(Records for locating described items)
-- BEGIN --
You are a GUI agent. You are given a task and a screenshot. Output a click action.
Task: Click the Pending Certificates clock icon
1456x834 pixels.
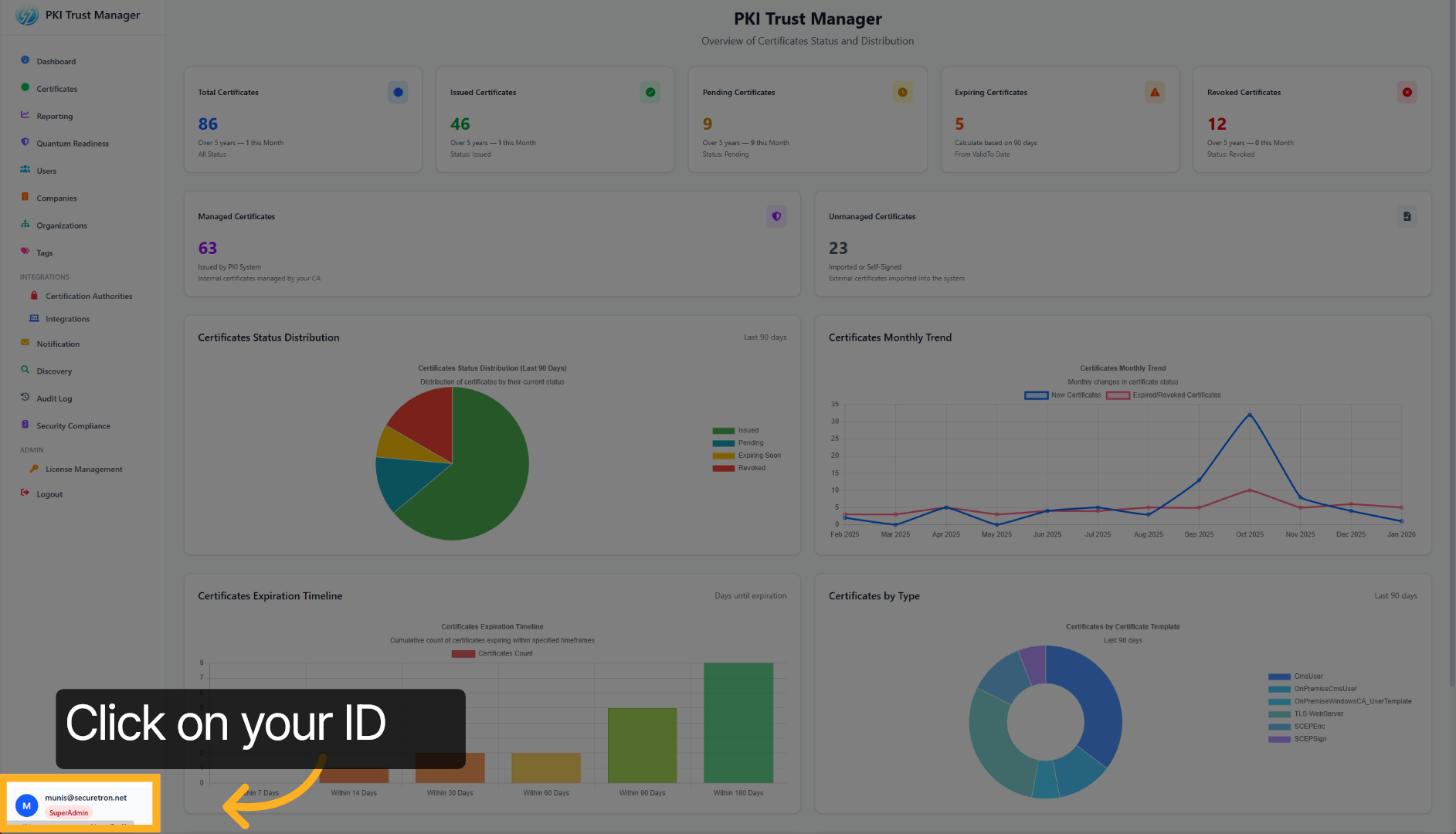point(902,93)
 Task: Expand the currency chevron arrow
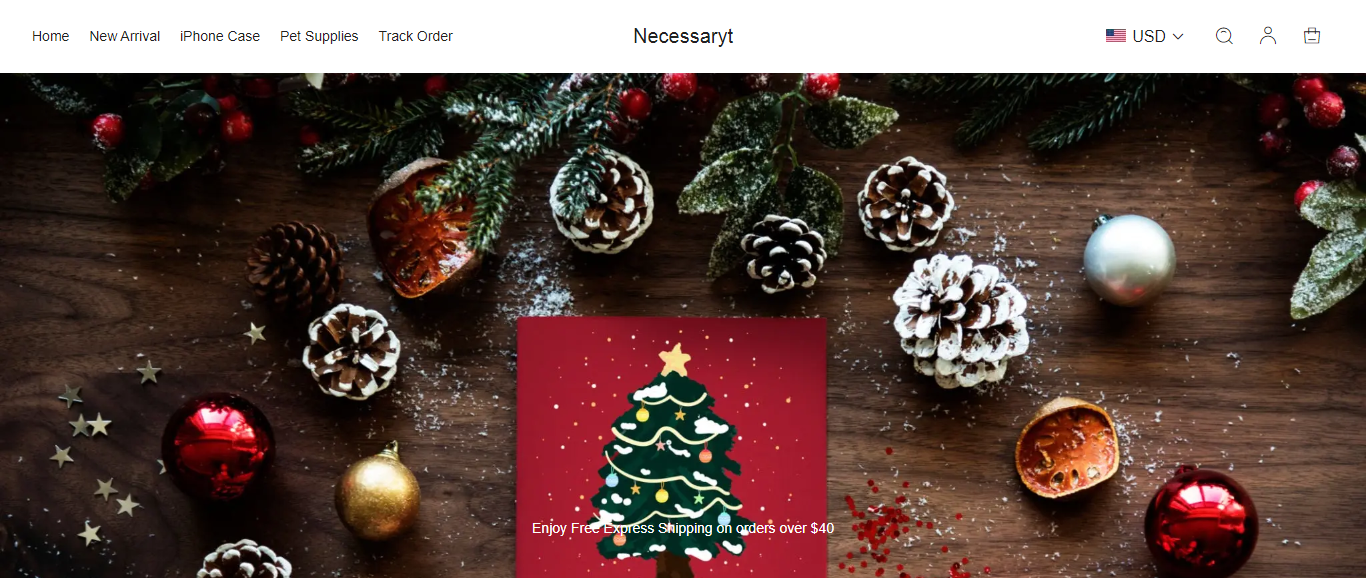(1178, 36)
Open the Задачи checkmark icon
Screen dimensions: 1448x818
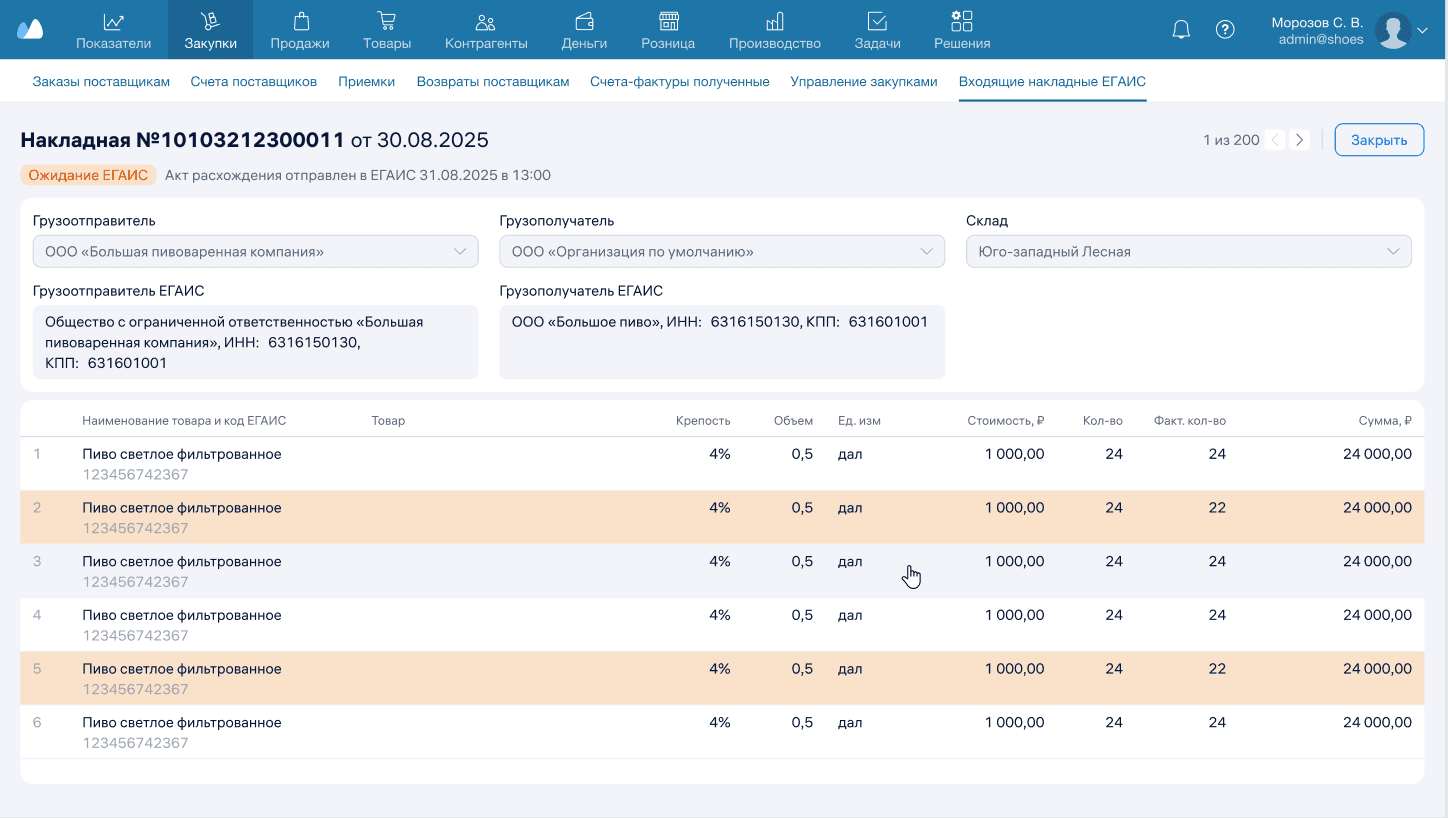[877, 21]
-- END --
> AIM
Reproduce every line of the records above, requests included, but scale each coordinate in the answers by 0.25 and round to whole numbers, with halves rounded up. Leave the pictures out.

> REPLY TO THE TASK
You are a GUI agent. You are given a task and a screenshot. Output a click action.
Task: Click the Pending Certificates clock icon
1456x834 pixels.
point(226,23)
 Task: Expand the currency chevron arrow
(295, 9)
Open the Задачи checkmark icon
Screen dimensions: 1448x818
[219, 5]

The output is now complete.